---- Records provided

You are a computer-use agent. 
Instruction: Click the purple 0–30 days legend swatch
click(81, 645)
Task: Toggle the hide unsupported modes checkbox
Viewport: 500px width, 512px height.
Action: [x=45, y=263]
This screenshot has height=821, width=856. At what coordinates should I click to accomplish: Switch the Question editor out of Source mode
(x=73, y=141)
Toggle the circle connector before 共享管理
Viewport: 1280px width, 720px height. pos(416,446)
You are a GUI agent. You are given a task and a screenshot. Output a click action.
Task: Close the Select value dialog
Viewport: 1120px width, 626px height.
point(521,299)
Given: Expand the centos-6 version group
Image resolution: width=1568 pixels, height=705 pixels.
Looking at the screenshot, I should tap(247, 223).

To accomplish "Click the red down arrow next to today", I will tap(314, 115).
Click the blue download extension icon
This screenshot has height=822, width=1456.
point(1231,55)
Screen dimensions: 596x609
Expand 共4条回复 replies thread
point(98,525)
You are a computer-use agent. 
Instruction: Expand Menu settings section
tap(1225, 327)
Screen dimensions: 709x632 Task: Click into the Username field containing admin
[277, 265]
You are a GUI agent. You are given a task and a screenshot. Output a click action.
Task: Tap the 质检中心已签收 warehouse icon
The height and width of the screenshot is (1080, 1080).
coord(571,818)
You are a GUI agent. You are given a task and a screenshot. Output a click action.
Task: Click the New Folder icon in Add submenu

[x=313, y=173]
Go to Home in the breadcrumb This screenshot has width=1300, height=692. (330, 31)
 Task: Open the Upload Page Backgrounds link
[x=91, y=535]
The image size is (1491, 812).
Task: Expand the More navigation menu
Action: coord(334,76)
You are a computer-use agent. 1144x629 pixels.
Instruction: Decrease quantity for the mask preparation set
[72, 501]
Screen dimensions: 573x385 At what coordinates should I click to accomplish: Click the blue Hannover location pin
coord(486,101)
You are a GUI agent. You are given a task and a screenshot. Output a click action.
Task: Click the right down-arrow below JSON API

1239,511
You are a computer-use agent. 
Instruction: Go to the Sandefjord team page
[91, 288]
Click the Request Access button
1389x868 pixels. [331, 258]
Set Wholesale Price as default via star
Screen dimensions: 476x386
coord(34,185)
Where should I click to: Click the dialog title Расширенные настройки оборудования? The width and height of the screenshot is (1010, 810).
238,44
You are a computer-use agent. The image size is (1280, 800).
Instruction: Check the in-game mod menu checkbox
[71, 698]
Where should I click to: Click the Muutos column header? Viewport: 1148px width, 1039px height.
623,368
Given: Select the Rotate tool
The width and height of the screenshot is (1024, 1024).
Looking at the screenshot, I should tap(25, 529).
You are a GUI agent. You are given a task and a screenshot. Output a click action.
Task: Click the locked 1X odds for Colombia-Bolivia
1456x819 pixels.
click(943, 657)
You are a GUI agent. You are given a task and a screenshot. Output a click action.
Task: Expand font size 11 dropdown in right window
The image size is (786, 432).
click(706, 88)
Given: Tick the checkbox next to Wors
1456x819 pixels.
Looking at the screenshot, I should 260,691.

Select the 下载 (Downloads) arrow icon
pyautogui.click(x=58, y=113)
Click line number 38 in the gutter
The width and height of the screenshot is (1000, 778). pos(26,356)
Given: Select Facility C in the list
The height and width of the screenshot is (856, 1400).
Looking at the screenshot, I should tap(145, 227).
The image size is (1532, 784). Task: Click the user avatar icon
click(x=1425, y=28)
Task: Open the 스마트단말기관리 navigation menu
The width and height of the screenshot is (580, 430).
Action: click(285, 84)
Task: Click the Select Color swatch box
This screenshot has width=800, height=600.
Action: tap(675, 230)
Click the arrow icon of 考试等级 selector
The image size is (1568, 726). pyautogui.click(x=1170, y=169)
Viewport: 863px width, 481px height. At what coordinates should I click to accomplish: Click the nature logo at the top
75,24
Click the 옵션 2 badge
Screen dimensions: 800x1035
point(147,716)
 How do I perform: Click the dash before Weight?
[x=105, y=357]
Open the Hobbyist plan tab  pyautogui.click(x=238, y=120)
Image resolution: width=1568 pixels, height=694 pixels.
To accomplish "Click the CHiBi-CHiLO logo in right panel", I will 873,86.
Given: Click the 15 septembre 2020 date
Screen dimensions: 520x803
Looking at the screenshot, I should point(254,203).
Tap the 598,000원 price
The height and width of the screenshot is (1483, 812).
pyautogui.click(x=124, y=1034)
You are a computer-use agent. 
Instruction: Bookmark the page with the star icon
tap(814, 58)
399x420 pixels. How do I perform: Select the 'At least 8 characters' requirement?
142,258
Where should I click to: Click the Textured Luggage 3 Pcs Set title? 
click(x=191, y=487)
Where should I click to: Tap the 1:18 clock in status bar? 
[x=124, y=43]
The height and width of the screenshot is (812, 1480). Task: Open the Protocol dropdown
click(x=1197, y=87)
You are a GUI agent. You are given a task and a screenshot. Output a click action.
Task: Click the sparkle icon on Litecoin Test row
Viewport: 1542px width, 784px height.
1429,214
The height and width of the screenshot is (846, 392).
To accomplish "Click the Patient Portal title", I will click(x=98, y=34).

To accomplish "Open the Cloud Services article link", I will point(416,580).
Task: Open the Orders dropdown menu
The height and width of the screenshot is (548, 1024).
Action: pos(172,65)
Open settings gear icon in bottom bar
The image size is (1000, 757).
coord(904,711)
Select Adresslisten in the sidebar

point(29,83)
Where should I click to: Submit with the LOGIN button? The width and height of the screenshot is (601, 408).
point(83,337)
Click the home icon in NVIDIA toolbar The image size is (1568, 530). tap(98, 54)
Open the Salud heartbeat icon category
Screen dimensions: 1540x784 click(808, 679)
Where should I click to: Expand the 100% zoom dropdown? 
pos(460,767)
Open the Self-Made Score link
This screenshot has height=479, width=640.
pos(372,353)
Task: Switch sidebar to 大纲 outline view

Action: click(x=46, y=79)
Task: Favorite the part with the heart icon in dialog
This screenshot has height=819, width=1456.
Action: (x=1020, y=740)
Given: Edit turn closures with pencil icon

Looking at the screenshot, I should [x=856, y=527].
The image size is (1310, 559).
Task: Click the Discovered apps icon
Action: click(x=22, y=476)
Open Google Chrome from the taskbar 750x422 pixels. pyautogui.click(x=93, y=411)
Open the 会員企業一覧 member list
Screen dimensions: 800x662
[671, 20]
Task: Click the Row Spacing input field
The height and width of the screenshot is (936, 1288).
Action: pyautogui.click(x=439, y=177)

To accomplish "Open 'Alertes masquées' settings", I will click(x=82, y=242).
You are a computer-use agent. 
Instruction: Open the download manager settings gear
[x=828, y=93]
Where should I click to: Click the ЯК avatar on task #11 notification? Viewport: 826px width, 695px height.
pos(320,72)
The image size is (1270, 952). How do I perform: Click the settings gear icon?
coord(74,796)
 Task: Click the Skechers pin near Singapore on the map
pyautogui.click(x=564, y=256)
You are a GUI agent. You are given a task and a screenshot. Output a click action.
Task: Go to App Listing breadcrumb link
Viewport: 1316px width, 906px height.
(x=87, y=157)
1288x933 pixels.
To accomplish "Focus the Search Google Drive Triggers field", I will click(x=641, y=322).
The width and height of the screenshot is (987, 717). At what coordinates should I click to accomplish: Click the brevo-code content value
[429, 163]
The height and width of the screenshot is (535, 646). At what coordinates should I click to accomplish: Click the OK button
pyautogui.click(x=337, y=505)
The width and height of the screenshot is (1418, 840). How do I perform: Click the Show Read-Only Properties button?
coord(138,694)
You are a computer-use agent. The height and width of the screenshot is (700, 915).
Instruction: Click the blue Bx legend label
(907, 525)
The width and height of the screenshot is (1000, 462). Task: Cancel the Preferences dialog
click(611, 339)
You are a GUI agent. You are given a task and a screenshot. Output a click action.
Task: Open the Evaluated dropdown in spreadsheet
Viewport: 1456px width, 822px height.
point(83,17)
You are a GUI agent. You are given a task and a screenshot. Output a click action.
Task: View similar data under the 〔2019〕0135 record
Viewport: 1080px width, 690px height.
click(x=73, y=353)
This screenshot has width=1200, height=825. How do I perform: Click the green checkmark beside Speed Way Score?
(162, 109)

--------

### What you will do
Rewrite the rows between the line holding "Go to Home in" and the line holding "coord(34,185)", inclusive, with "Wholesale Price" replaced by "Retail Price" and everything else unchanged. Give only those lines.

### Output of the exercise
Go to Home in the breadcrumb This screenshot has width=1300, height=692. (330, 31)
 Task: Open the Upload Page Backgrounds link
[x=91, y=535]
The image size is (1491, 812).
Task: Expand the More navigation menu
Action: coord(334,76)
You are a computer-use agent. 1144x629 pixels.
Instruction: Decrease quantity for the mask preparation set
[72, 501]
Screen dimensions: 573x385 At what coordinates should I click to accomplish: Click the blue Hannover location pin
coord(486,101)
You are a GUI agent. You are given a task and a screenshot. Output a click action.
Task: Click the right down-arrow below JSON API

1239,511
You are a computer-use agent. 
Instruction: Go to the Sandefjord team page
[91, 288]
Click the Request Access button
1389x868 pixels. [331, 258]
Set Retail Price as default via star
Screen dimensions: 476x386
coord(34,185)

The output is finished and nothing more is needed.